**YOUR TASKS**:
1. Answer these about the overview of computed tables and files:
(a) On what kind of datastores are computed tables created from SQL queries?
(b) What kind of transformations are computed files derived from?
(c) Which operations do computed files currently not support?
2. Carry on writing the overview of computed tables and files, starting after its last sentence.

**SELECTED EXCERPT**:
------------------------------------
Overview of computed tables and files
Computed tables and computed files are powerful virtual tables within the Qualytics platform
Key Concepts
Computed Tables
A container created from SQL queries on JDBC datastores, allowing advanced data manipulation (joins, where clauses, etc.).
Computed Files
A container derived from Spark SQL transformations on DFS datastores.
When to Use Computed Tables
- Data Preparation and Transformation: Clean, shape, and restructure raw data from JDBC datastores.
- Complex Calculations and Aggregations: Perform calculations not easily supported by standard containers.
- Data Subsetting: Extract specific data subsets based on filters using SQL's WHERE clause.
- Joining Data Across Datastores: Combine data from multiple JDBC datastores using SQL joins.
When to Use Computed Files
- Data Preparation and Transformation: Clean and restructure data from raw files stored in a DFS.
- Column-Level Transformations: Apply Spark SQL functions to individual columns for data manipulation and cleaning.
- Filtering Data: Create subsets of data within a DFS container using Spark SQL's WHERE clause.
- Important Note: Computed files currently do not support joins or union operations. If these operations are required, consider using a computed table or alternative data transformation techniques.
------------------------------------
**DATA SECTION**:
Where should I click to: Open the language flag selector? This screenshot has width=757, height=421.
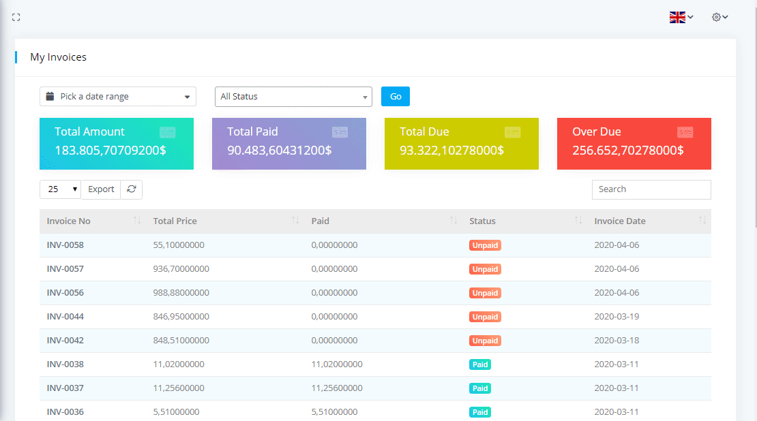click(681, 17)

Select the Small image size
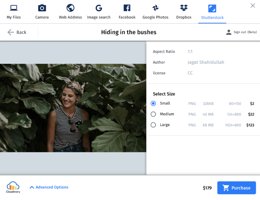point(153,103)
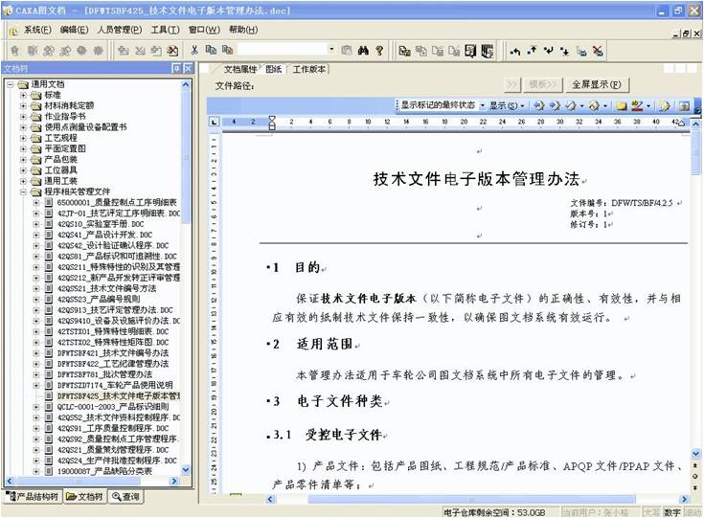Click the indent marker on horizontal ruler
704x518 pixels.
pyautogui.click(x=272, y=123)
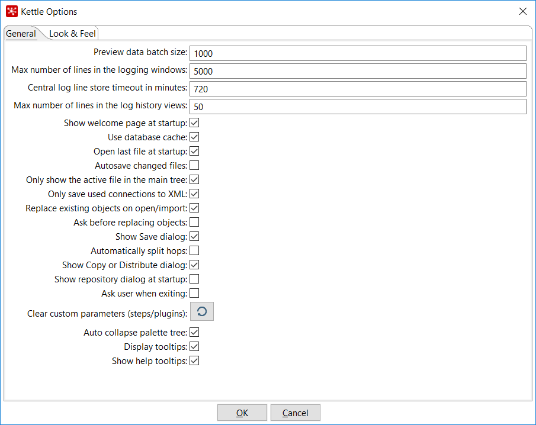536x425 pixels.
Task: Switch to the Look & Feel tab
Action: 72,33
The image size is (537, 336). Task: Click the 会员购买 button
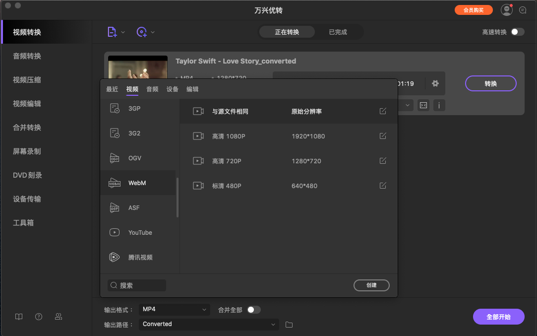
------------------------------------
**RESULTS FOR THE EXERCISE**:
1.
(a) JDBC datastores.
(b) Spark SQL transformations on DFS datastores.
(c) Joins and union operations.

2.
Key Differences
Feature | Computed Table (JDBC) | Computed File (DFS) |
---|---|---|
Source Data | JDBC Datastores | DFS Datastores |
Query Language | SQL (database-specific functions) | Spark SQL |
Supported Operations | Joins, where clauses, database functions | Column transforms, where clauses (no joins), SparkSQL functions |
Important Notes
- Computed tables/files behave like normal tables. You can profile them, create checks, and detect anomalies.
- Updating a computed table's query triggers a profiling operation.
- Updating a computed file's select clause or where clause triggers a profiling operation.
- Upon creation, a basic profile (max 1000 records) is automatically generated.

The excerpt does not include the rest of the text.